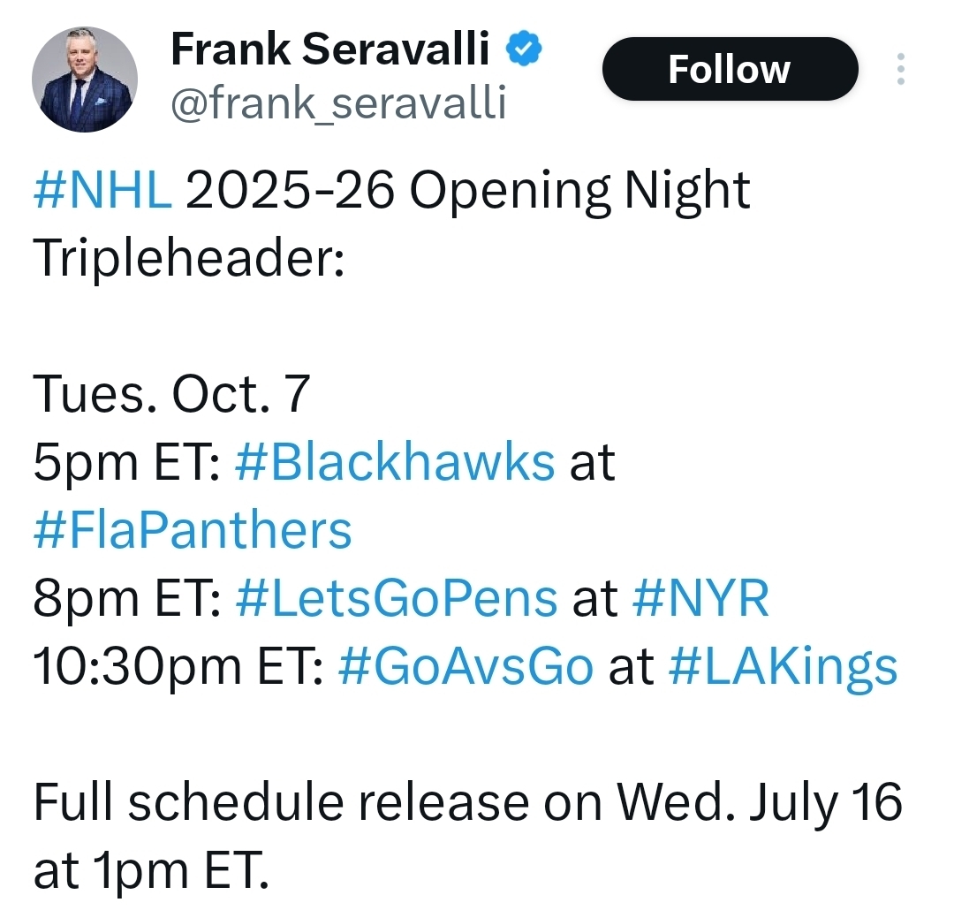
Task: Click the blue verified badge icon
Action: pos(523,51)
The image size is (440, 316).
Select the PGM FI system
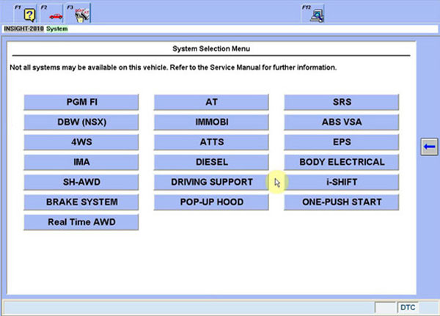pyautogui.click(x=81, y=102)
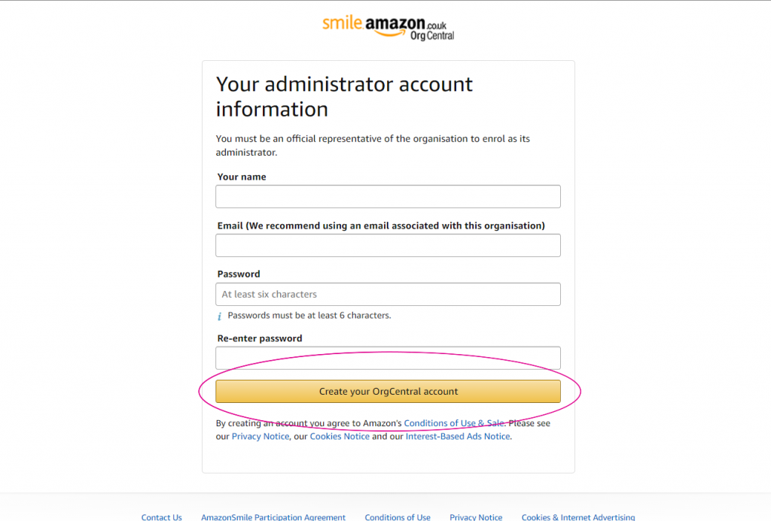Click the info icon beside the password hint
771x521 pixels.
click(219, 315)
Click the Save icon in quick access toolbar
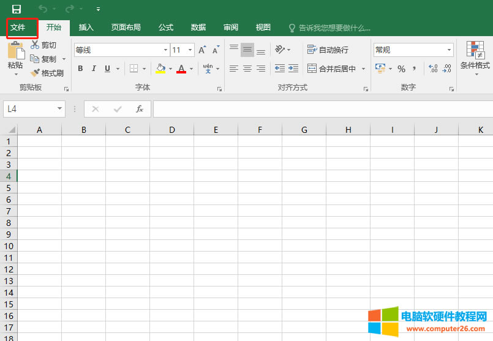Viewport: 493px width, 341px height. (17, 9)
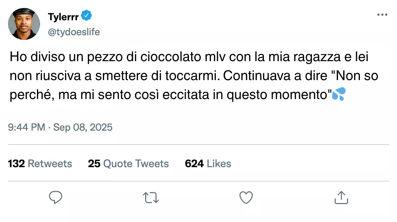Open the 25 Quote Tweets list
Screen dimensions: 397x222
pos(128,164)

★ ★ ★

Write out exactly, and nothing more than, the lines of the entries above from the line containing "The image size is (440, 316)." through the final line; omit any pictures.

The image size is (440, 316).
Select the PGM FI system
pyautogui.click(x=81, y=102)
Click the info icon beside the password hint
771x521 pixels.
click(219, 315)
Click the Save icon in quick access toolbar
Viewport: 493px width, 341px height. (17, 9)
Open the 25 Quote Tweets list
Screen dimensions: 397x222
pos(128,164)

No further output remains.